Gen. Sg. Weins: auch: Weines
Gen. Pl. Weine
Wein ist ein alkoholisches Getränk aus dem Saft vergorener Weinbeeren, also den Früchten der Weinrebe (Vitis vinifera). Bei der Weißweinherstellung werden die Weinbeeren zuerst in einer speziellen Presse, der Kelter (regional auch Torkel und Trotte) ausgepresst und zu zunächst alkoholfreiem (Trauben-)Most verarbeitet, der durch die in den Beeren vorhandene Weinhefe zur Gärung kommt. Die verbleibenden Beerenrückstände, Trester oder Treber genannt, können entweder zu anderen Getränken weiterverarbeitet werden (Tresterbrand u.ä.) oder werden für die Tierfütterung verwendet. Bei der Rotweinherstellung werden dagegen die aufgebrochenen Weinbeeren als sogenannte Maische zur Gärung gebracht, damit die vorhandenen Farbstoffe in den Wein eingehen. Erst anschließend wird der Wein gekeltert. Die Gärung des Weins erfolgt normalerweise in Fässern, in denen sich nach erfolgter Durchgärung die Weinhefe am Boden absetzt. Diese wird durch den sogenannten Abstich entfernt und der Wein zum Ausreifen in einen anderen Behälter umgefüllt. Dort lagert er normalerweise zwischen 6 Monaten und mehreren Jahren.
Der Alkoholgehalt von Wein liegt in der Regel zwischen 9 und 14 %. Gärender Most gilt nach der derzeit geltenden Regelung erst dann als Wein, wenn er mindestens 8,5 % Alkohol enthält.
Die Weinrebe verlangt ein bestimmtes Klima und bestimmte Böden, daher wird nicht in allen Regionen Deutschlands Wein angebaut. Besonders produktiv sind die großen Flusstäler von Rhein, Main, Mosel und Neckar, doch werden auch in kleineren Weinregionen oft Weine von überregionalem Ruf hergestellt. Der Konsum unterliegt, wie das bei allen Genussmitteln der Fall ist, auch gewissen Moden. Neben der inländischen Produktion wird Wein auch in großem Umfang importiert, wobei die Weine aus den südeuropäischen Ländern und aus Frankreich den größten Anteil ausmachen. Aber auch südafrikanische oder australische Weine werden in Deutschland getrunken.

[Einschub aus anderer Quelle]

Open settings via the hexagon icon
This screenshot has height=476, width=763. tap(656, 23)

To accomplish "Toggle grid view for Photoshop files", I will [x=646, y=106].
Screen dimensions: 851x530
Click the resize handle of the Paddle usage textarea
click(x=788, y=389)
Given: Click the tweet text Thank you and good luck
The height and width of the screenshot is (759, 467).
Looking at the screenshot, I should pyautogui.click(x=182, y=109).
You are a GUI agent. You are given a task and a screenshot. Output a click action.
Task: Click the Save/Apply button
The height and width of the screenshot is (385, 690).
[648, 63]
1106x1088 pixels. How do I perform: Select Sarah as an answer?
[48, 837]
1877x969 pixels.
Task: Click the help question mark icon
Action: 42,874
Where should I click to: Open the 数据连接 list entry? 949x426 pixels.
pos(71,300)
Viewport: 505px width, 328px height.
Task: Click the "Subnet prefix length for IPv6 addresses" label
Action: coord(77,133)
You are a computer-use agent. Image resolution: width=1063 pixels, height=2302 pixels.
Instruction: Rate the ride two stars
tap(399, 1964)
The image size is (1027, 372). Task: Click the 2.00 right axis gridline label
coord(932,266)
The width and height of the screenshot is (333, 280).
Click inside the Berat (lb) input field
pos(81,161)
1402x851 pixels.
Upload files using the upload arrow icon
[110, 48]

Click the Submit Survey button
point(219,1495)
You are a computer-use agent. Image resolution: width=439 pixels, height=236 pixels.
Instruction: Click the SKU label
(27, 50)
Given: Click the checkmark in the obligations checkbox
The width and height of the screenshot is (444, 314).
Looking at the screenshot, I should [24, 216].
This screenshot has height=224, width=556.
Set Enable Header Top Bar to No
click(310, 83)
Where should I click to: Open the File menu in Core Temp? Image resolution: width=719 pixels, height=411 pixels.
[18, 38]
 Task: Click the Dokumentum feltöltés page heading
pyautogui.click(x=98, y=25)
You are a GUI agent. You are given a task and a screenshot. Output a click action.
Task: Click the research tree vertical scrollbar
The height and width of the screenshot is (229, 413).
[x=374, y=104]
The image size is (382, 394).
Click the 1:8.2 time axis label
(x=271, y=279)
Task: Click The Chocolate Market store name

Als Wein in weiterem Sinn bezeichnet man auch alkoholische Getränke aus anderen Beeren als denen der Weinrebe. Dass diese sogenannten Obst- oder Fruchtweine jedoch nicht prototypisch sind, zeigt die Tatsache, dass bei der Bezeichnung dieser weinähnlichen Getränke das Ausgangsprodukt stets mitbezeichnet wird: Es heißt also Apfel- oder Johannisbeerwein, während das Kompositum Traubenwein für den "echten" Wein nur in bestimmten Kontexten als Kontrastbildung verwendet wird.
Lexikalisch ist das Simplex Wein polysem und bezeichnet ebenso die Pflanze Vitis vinifera wie das daraus erzeugte Getränk.